Information »
----------
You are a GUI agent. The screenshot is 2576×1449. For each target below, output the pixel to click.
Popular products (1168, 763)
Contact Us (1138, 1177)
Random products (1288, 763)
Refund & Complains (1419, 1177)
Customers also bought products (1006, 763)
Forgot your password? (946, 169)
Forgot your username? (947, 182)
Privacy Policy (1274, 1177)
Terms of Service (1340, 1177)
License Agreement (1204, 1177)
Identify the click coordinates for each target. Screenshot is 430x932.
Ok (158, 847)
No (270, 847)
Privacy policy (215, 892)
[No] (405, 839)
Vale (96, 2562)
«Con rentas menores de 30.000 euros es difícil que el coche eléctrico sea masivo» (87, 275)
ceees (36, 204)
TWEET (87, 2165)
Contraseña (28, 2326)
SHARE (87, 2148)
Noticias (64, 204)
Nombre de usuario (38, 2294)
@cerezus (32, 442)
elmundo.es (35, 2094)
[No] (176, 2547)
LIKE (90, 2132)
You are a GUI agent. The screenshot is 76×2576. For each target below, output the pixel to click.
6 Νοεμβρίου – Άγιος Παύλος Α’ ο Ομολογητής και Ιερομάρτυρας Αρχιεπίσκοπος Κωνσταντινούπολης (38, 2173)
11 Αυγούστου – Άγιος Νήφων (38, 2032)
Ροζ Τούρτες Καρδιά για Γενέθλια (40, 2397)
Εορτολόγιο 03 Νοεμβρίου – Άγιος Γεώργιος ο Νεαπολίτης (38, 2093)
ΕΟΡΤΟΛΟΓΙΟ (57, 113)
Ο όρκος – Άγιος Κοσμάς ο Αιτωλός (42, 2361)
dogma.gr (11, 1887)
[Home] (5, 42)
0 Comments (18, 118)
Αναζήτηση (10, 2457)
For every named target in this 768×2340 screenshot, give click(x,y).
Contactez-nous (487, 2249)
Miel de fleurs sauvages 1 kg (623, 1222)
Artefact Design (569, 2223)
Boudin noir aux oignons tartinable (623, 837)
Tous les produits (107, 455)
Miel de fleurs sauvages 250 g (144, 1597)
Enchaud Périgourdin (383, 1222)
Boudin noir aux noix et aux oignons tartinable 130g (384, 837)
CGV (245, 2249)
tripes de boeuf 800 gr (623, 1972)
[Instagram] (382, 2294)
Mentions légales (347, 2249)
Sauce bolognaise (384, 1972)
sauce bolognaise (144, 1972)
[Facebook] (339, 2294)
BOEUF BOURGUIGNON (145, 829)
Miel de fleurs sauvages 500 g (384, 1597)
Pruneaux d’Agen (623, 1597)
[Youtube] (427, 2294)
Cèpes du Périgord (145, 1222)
----------
What to do » Reproduce all data above, unchanged.

Exercise answer »
You are a GUI agent. The screenshot is 2576×1449. For each target below, output the pixel to click.
Popular products (1168, 763)
Contact Us (1138, 1177)
Random products (1288, 763)
Refund & Complains (1419, 1177)
Customers also bought products (1006, 763)
Forgot your password? (946, 169)
Forgot your username? (947, 182)
Privacy Policy (1274, 1177)
Terms of Service (1340, 1177)
License Agreement (1204, 1177)
Identify the click coordinates for each target. Screenshot is 430x932.
Ok (158, 847)
No (270, 847)
Privacy policy (215, 892)
[No] (405, 839)
Vale (96, 2562)
«Con rentas menores de 30.000 euros es difícil que el coche eléctrico sea masivo» (87, 275)
ceees (36, 204)
TWEET (87, 2165)
Contraseña (28, 2326)
SHARE (87, 2148)
Noticias (64, 204)
Nombre de usuario (38, 2294)
@cerezus (32, 442)
elmundo.es (35, 2094)
[No] (176, 2547)
LIKE (90, 2132)
You are a GUI agent. The screenshot is 76×2576. For each target below, output the pixel to click.
6 Νοεμβρίου – Άγιος Παύλος Α’ ο Ομολογητής και Ιερομάρτυρας Αρχιεπίσκοπος Κωνσταντινούπολης (38, 2173)
11 Αυγούστου – Άγιος Νήφων (38, 2032)
Ροζ Τούρτες Καρδιά για Γενέθλια (40, 2397)
Εορτολόγιο 03 Νοεμβρίου – Άγιος Γεώργιος ο Νεαπολίτης (38, 2093)
ΕΟΡΤΟΛΟΓΙΟ (57, 113)
Ο όρκος – Άγιος Κοσμάς ο Αιτωλός (42, 2361)
dogma.gr (11, 1887)
[Home] (5, 42)
0 Comments (18, 118)
Αναζήτηση (10, 2457)
For every named target in this 768×2340 screenshot, give click(x,y).
Contactez-nous (487, 2249)
Miel de fleurs sauvages 1 kg (623, 1222)
Artefact Design (569, 2223)
Boudin noir aux oignons tartinable (623, 837)
Tous les produits (107, 455)
Miel de fleurs sauvages 250 g (144, 1597)
Enchaud Périgourdin (383, 1222)
Boudin noir aux noix et aux oignons tartinable 130g (384, 837)
CGV (245, 2249)
tripes de boeuf 800 gr (623, 1972)
[Instagram] (382, 2294)
Mentions légales (347, 2249)
Sauce bolognaise (384, 1972)
sauce bolognaise (144, 1972)
[Facebook] (339, 2294)
BOEUF BOURGUIGNON (145, 829)
Miel de fleurs sauvages 500 g (384, 1597)
Pruneaux d’Agen (623, 1597)
[Youtube] (427, 2294)
Cèpes du Périgord (145, 1222)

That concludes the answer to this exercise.